Johnny Tremain
Esther Forbes
** spoiler alert **
I was an elementary schoolkid when I read Esther Forbes's Johnny Tremain for the first time. It quickly became one of my favorite books. It was one of many books I read about American Revolutionary War history, but this one was special. It was special because of Johnny's personal story. For most of the book, Johnny is not an admirable character. As the book begins Johnny is an apprentice silversmith. He is a skilled artist, the chief of Mr Lapham's apprentices. He is not generous to his inferiors -- this is surely how he thinks of the other, less skilled apprentices, and even perhaps Mr Lapham himself.
He falls from his lofty position -- an accident injures his hand. From being the lord of Lapham's apprentices he now falls to become the drudge, since his deformed hand allows him no finer work. The other apprentices, whom he treated with hauteur, are now not generous to him. Johnny reacts to his fall by going into what can only be described as an Epic Pout.
From this he is rescued by a friendship. His new friend, an older boy called Rab, tries to convince him that his injury is something he can live with. Rab is also involved with Sam Adams's Sons of Liberty, and thus Johnny becomes involved with the rebels. And the rest is history, literally.
One would like to imagine that the heroes of the Revolution fought not just "that a man can stand up", but that any person -- man, woman, black or white -- can stand up. One could say that, in the end, they did, though that was not the end they saw.

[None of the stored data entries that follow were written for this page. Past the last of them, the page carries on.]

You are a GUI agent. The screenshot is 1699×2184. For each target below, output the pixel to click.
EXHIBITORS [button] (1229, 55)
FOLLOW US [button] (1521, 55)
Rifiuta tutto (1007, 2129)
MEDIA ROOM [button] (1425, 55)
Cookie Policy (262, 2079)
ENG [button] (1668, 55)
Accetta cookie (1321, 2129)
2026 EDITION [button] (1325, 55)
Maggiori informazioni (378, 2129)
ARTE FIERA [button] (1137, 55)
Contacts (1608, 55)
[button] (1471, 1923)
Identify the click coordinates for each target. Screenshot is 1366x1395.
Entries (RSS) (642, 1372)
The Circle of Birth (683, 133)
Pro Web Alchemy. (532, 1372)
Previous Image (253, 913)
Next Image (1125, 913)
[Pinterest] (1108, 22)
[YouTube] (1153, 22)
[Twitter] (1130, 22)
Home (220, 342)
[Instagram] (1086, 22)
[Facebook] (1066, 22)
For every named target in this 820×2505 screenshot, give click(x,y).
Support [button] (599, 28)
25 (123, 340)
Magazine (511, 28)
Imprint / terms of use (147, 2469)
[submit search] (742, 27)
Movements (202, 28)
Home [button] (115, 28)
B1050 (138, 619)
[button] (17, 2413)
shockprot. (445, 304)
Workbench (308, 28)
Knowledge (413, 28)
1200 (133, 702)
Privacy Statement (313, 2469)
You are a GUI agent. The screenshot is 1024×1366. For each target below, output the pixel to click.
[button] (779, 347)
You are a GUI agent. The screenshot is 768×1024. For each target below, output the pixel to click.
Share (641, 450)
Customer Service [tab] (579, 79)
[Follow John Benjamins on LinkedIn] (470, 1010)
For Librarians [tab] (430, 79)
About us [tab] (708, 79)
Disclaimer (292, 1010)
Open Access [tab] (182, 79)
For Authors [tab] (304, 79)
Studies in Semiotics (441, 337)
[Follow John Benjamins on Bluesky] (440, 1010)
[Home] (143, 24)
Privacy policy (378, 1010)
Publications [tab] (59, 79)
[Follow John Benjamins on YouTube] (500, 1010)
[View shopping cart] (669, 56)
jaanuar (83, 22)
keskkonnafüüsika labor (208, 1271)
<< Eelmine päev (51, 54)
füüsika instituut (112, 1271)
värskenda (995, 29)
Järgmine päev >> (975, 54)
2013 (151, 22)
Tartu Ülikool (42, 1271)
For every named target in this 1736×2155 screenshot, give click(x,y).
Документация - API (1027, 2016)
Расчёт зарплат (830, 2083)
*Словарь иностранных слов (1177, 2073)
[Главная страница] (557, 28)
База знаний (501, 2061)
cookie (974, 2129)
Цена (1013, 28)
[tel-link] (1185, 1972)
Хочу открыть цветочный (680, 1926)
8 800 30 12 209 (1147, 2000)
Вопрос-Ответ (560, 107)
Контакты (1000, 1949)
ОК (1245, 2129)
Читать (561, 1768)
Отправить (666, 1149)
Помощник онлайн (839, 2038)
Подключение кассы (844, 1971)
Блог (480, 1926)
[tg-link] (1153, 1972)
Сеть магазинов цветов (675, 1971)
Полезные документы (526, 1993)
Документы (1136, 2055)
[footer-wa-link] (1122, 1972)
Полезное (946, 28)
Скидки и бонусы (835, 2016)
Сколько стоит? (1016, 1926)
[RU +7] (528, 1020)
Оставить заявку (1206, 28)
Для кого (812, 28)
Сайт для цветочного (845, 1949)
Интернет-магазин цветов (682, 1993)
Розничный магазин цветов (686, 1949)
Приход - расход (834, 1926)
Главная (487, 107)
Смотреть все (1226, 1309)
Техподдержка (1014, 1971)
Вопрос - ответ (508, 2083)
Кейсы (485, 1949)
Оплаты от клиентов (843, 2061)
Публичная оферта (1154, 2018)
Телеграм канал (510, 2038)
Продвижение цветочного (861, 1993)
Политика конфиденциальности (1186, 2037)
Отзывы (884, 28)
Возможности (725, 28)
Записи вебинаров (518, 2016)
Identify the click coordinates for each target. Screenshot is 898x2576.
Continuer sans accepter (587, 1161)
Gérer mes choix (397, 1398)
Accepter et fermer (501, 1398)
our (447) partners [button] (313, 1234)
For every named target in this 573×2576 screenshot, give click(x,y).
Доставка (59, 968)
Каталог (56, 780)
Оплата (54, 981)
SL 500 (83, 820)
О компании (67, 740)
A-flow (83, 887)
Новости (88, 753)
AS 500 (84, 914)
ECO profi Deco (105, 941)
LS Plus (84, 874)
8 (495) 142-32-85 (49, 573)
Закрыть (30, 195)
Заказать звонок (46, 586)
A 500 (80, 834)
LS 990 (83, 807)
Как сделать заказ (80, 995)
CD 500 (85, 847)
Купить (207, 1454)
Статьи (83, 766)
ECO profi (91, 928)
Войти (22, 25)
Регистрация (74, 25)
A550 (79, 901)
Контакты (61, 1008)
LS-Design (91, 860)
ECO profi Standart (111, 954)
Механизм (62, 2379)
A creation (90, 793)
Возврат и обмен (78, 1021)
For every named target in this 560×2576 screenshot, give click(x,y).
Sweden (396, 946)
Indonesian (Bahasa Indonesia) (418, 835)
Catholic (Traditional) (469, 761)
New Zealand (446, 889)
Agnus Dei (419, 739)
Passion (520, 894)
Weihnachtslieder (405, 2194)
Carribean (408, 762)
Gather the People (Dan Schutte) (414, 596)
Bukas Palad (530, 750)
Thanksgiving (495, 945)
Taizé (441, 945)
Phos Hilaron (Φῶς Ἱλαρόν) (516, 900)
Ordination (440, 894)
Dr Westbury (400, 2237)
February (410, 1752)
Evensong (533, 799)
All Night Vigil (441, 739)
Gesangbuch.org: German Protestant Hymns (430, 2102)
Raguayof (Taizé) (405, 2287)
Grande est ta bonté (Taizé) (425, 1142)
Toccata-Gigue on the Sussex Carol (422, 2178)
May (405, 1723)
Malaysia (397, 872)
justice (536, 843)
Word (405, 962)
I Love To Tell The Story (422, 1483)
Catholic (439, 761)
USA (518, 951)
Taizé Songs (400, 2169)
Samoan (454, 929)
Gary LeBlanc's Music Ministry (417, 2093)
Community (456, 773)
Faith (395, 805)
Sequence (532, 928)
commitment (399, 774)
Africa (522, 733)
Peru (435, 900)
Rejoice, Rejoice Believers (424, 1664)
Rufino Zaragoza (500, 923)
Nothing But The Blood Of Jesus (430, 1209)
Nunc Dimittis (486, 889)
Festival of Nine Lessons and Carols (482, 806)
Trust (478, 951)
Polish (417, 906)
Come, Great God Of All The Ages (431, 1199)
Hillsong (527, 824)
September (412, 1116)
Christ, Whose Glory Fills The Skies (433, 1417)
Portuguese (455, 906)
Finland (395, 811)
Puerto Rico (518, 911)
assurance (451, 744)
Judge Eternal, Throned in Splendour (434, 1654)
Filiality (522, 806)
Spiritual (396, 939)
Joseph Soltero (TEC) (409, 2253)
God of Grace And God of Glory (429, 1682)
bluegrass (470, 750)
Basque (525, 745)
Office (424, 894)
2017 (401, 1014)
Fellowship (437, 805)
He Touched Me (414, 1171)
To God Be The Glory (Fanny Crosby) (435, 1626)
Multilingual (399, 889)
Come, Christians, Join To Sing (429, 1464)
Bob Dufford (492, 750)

This 1998 edition has an Introduction by Gary D. Schmidt that I found quite interesting. Before she wrote Johnny Tremain, Forbes was not a novelist, but a historian. She had won a Pulitzer Prize for a nonfiction work, Paul Revere and the World He Lived In. She was, Schmidt tells us, dyslexic. She couldn't spell, she couldn't punctuate. (I sort of wish I knew the names of the editors who managed to bring these extraordinary works to publication.) Johnny Tremain was published in 1943, when the world was in the middle of the second World War, and it was still far from clear who would win. It was an affirmation that the war was worth fighting.